_Exercise requirements_
Copy out exactly, and only, the lines from the one containing "This screenshot has" through the end of the entries. No pictures.

*** Opening Supplied information ***

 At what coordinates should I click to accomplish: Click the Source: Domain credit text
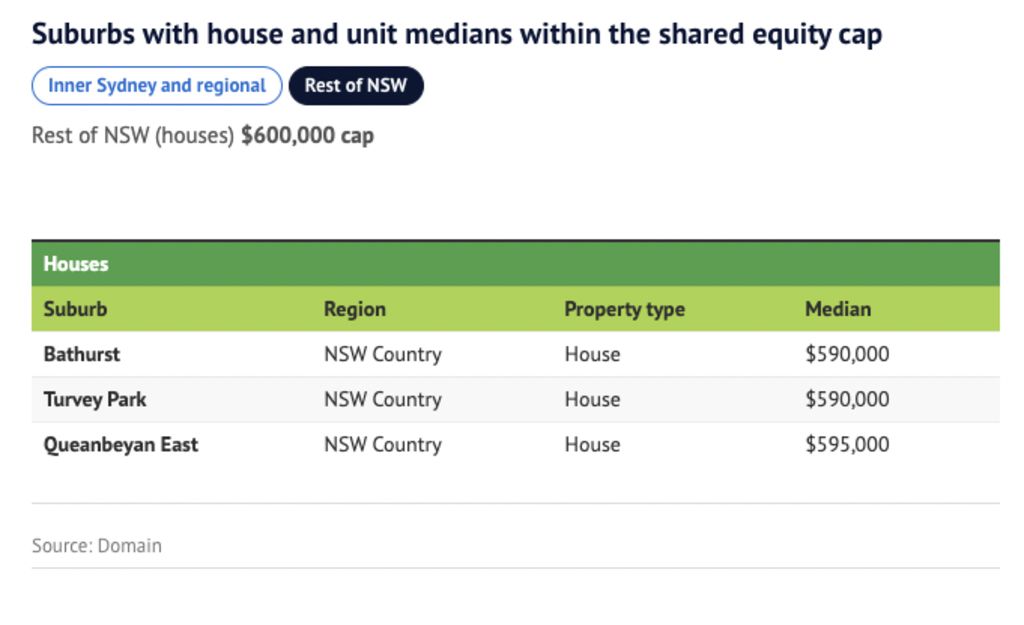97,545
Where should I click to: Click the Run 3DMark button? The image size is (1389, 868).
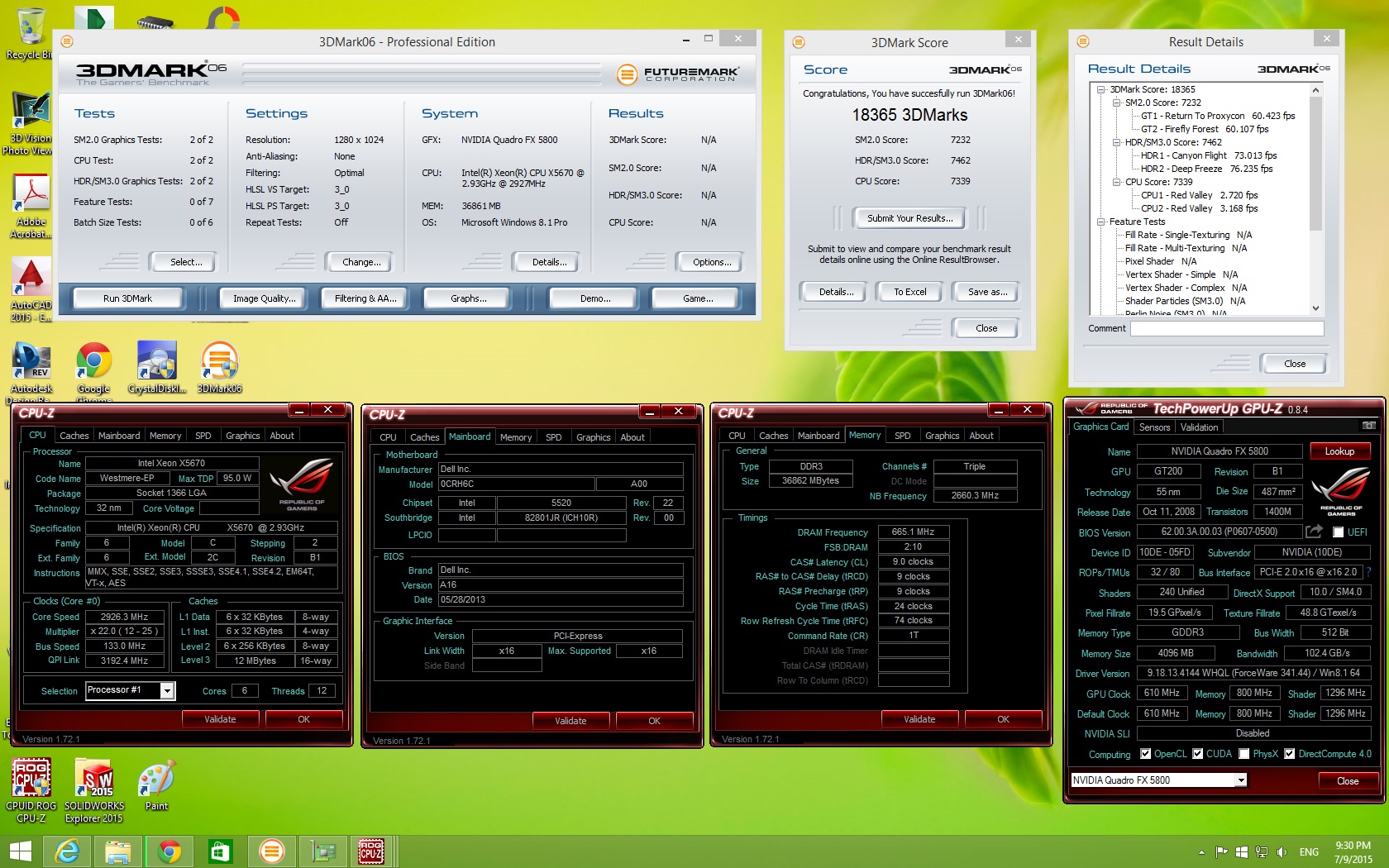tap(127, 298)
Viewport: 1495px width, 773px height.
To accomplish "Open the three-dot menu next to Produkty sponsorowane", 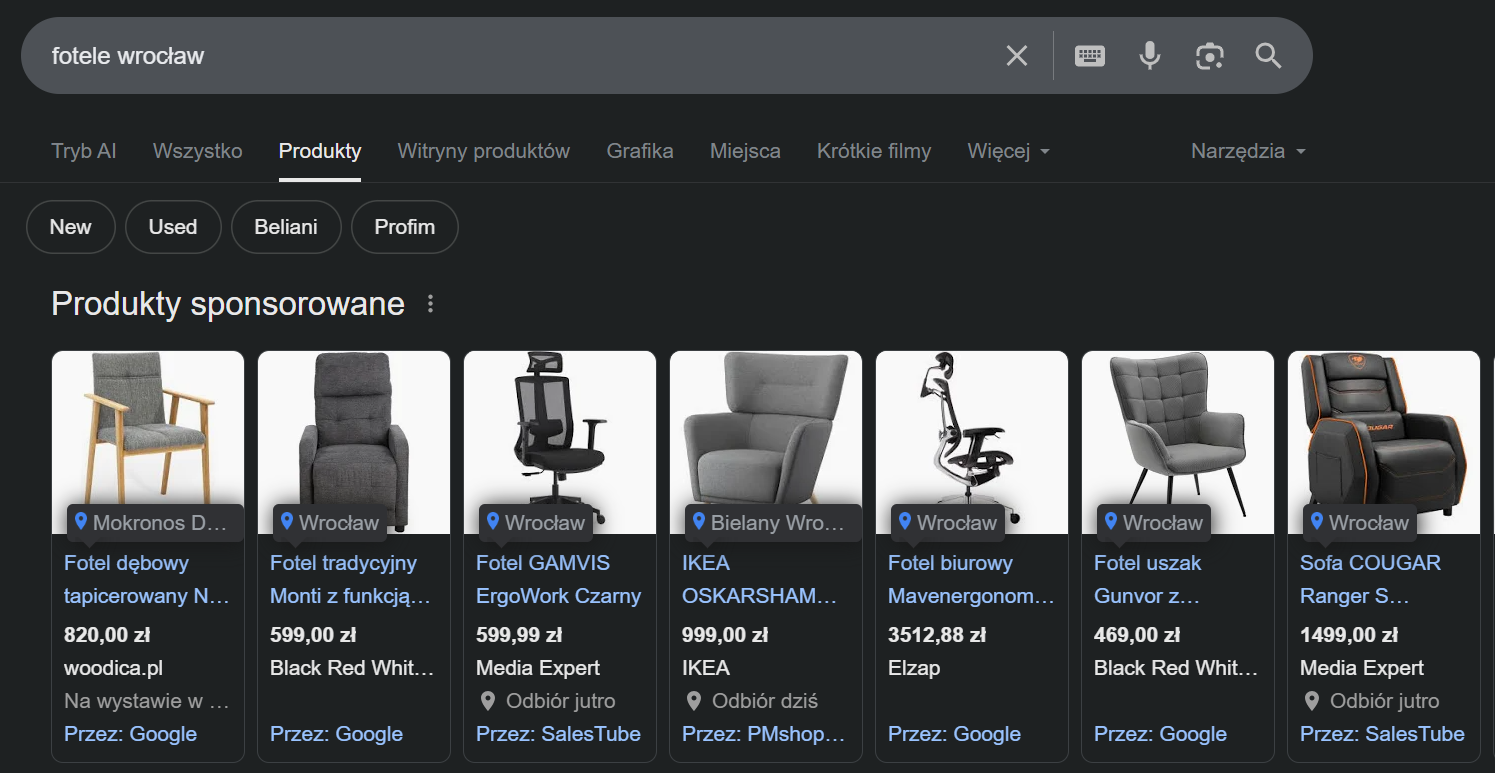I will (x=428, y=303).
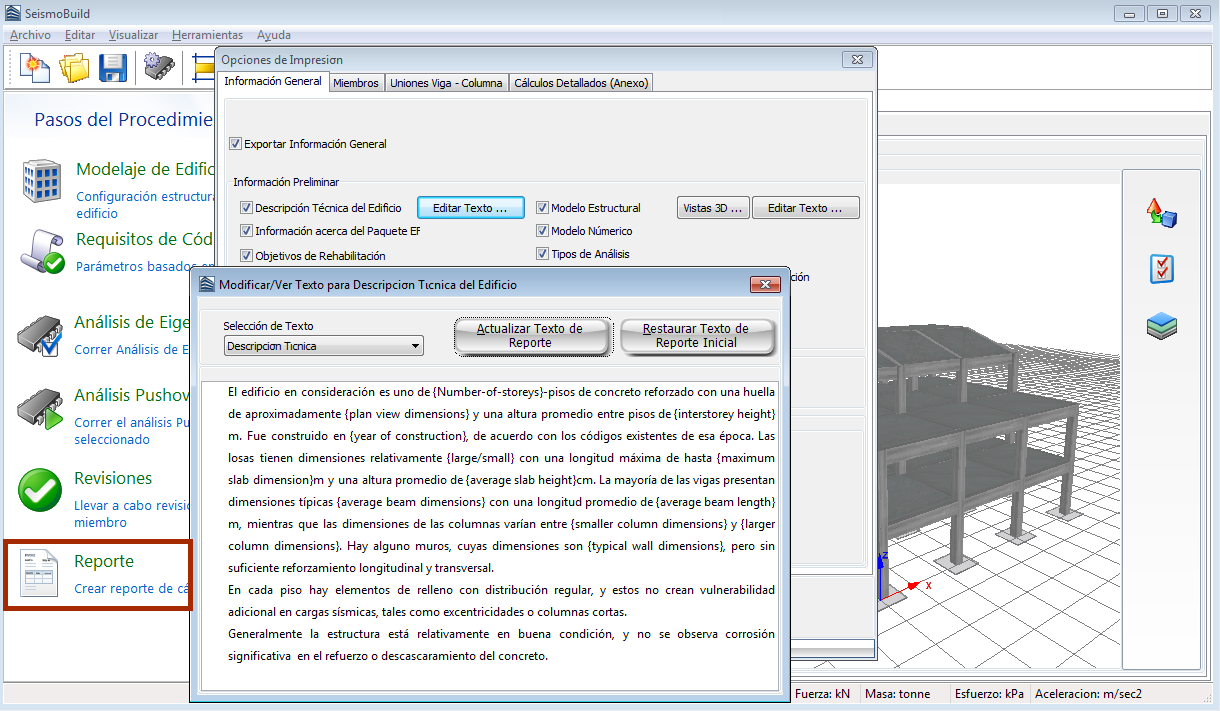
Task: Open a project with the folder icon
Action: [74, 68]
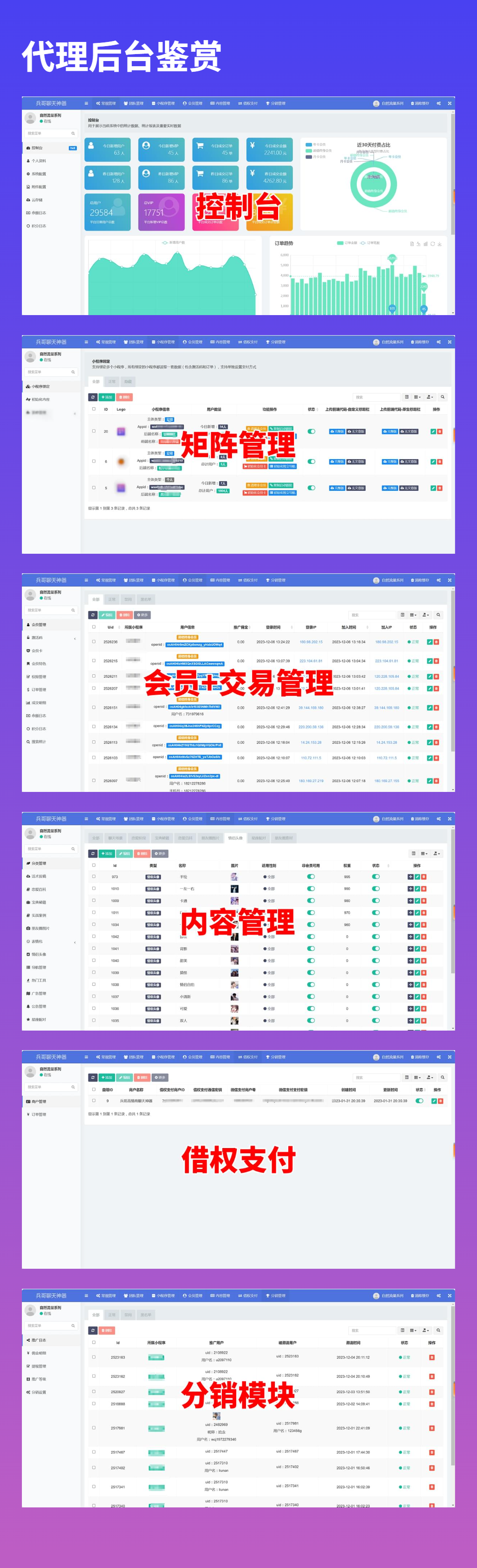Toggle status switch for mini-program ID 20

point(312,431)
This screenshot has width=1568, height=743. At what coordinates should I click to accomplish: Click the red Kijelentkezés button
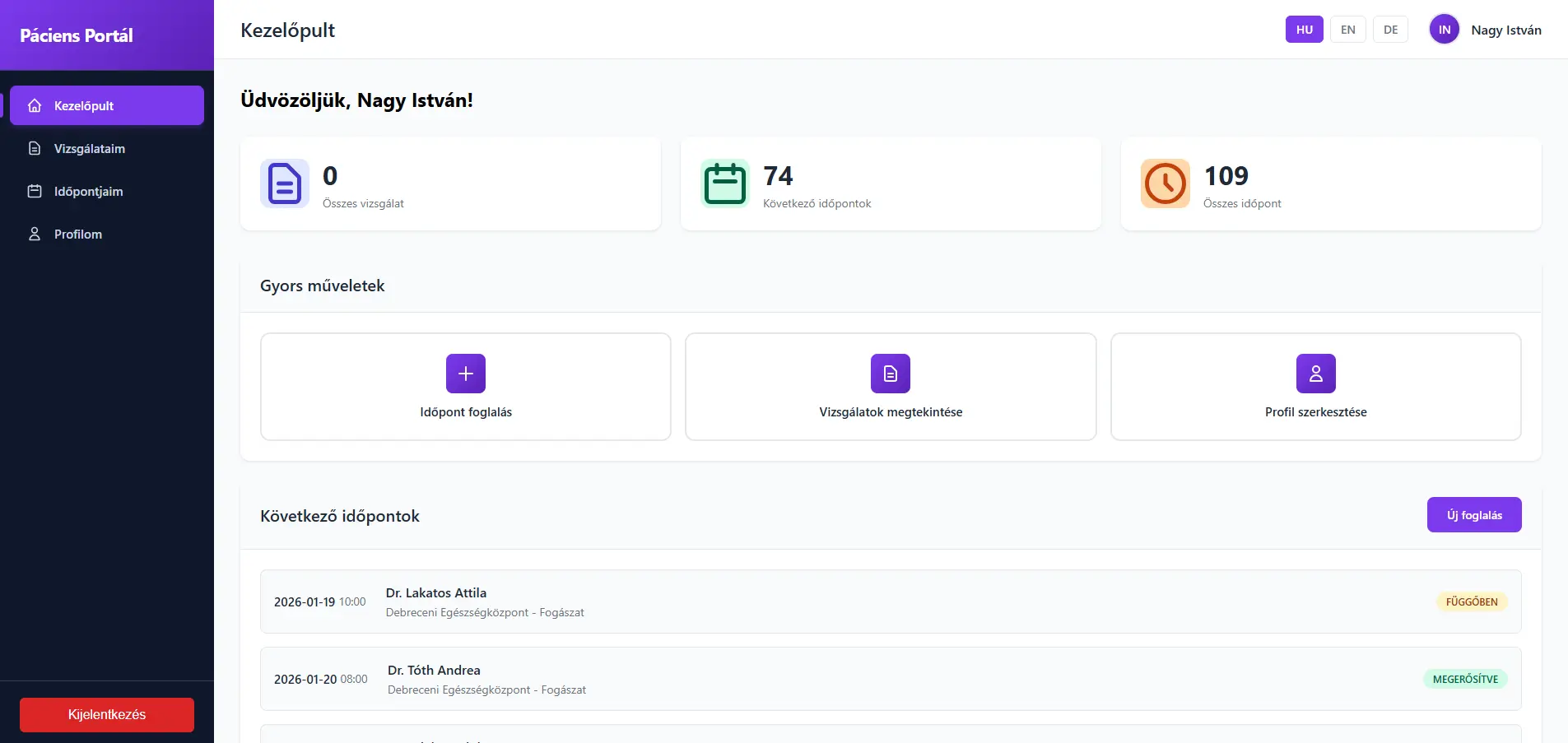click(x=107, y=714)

*** Closing Supplied information ***

_Response area_
This screenshot has width=1568, height=743. At what coordinates should I click to accomplish: Click the red Kijelentkezés button
click(x=107, y=714)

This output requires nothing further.